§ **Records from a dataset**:
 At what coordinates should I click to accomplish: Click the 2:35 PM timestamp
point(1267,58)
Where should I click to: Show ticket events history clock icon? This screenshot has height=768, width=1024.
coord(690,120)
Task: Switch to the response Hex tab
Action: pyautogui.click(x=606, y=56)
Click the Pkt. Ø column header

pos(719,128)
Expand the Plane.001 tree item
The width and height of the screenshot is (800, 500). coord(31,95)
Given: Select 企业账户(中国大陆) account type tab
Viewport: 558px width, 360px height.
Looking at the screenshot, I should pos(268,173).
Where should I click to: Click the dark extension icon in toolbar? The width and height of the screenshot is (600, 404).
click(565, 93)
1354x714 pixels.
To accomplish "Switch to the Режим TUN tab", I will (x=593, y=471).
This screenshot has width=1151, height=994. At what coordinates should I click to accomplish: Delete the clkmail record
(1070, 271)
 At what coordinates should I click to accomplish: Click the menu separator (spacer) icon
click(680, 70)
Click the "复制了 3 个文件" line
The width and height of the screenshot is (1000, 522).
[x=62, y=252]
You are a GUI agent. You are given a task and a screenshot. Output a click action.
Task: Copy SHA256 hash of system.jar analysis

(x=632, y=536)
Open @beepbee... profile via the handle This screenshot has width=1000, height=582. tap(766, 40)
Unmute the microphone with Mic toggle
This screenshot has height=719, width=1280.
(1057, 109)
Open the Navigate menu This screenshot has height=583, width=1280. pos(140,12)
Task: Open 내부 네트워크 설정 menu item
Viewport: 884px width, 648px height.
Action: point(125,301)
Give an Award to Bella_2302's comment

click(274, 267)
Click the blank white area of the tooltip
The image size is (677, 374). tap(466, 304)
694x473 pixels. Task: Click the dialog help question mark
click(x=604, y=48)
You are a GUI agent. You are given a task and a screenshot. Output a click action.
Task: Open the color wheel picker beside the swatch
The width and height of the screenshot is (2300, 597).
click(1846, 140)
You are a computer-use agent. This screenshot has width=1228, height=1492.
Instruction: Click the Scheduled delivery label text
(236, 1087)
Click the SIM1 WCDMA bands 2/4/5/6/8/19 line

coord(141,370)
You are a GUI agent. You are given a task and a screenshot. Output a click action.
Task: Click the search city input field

§ **Action item**: Now write the data shown above out again, word for word.

§ **Result**:
 At what coordinates should I click to accomplish: Click the 2:35 PM timestamp
point(1267,58)
Where should I click to: Show ticket events history clock icon? This screenshot has height=768, width=1024.
coord(690,120)
Task: Switch to the response Hex tab
Action: pyautogui.click(x=606, y=56)
Click the Pkt. Ø column header

pos(719,128)
Expand the Plane.001 tree item
The width and height of the screenshot is (800, 500). coord(31,95)
Given: Select 企业账户(中国大陆) account type tab
Viewport: 558px width, 360px height.
Looking at the screenshot, I should pos(268,173).
Where should I click to: Click the dark extension icon in toolbar? The width and height of the screenshot is (600, 404).
click(565, 93)
1354x714 pixels.
To accomplish "Switch to the Режим TUN tab", I will (x=593, y=471).
This screenshot has width=1151, height=994. At what coordinates should I click to accomplish: Delete the clkmail record
(1070, 271)
 At what coordinates should I click to accomplish: Click the menu separator (spacer) icon
click(680, 70)
Click the "复制了 3 个文件" line
The width and height of the screenshot is (1000, 522).
[x=62, y=252]
You are a GUI agent. You are given a task and a screenshot. Output a click action.
Task: Copy SHA256 hash of system.jar analysis

(x=632, y=536)
Open @beepbee... profile via the handle This screenshot has width=1000, height=582. tap(766, 40)
Unmute the microphone with Mic toggle
This screenshot has height=719, width=1280.
(1057, 109)
Open the Navigate menu This screenshot has height=583, width=1280. pos(140,12)
Task: Open 내부 네트워크 설정 menu item
Viewport: 884px width, 648px height.
Action: point(125,301)
Give an Award to Bella_2302's comment

click(274, 267)
Click the blank white area of the tooltip
The image size is (677, 374). tap(466, 304)
694x473 pixels. Task: Click the dialog help question mark
click(x=604, y=48)
You are a GUI agent. You are given a task and a screenshot. Output a click action.
Task: Open the color wheel picker beside the swatch
The width and height of the screenshot is (2300, 597).
click(1846, 140)
You are a computer-use agent. This screenshot has width=1228, height=1492.
Instruction: Click the Scheduled delivery label text
(236, 1087)
Click the SIM1 WCDMA bands 2/4/5/6/8/19 line

coord(141,370)
You are a GUI agent. You are given a task and a screenshot. Output a click action.
Task: Click the search city input field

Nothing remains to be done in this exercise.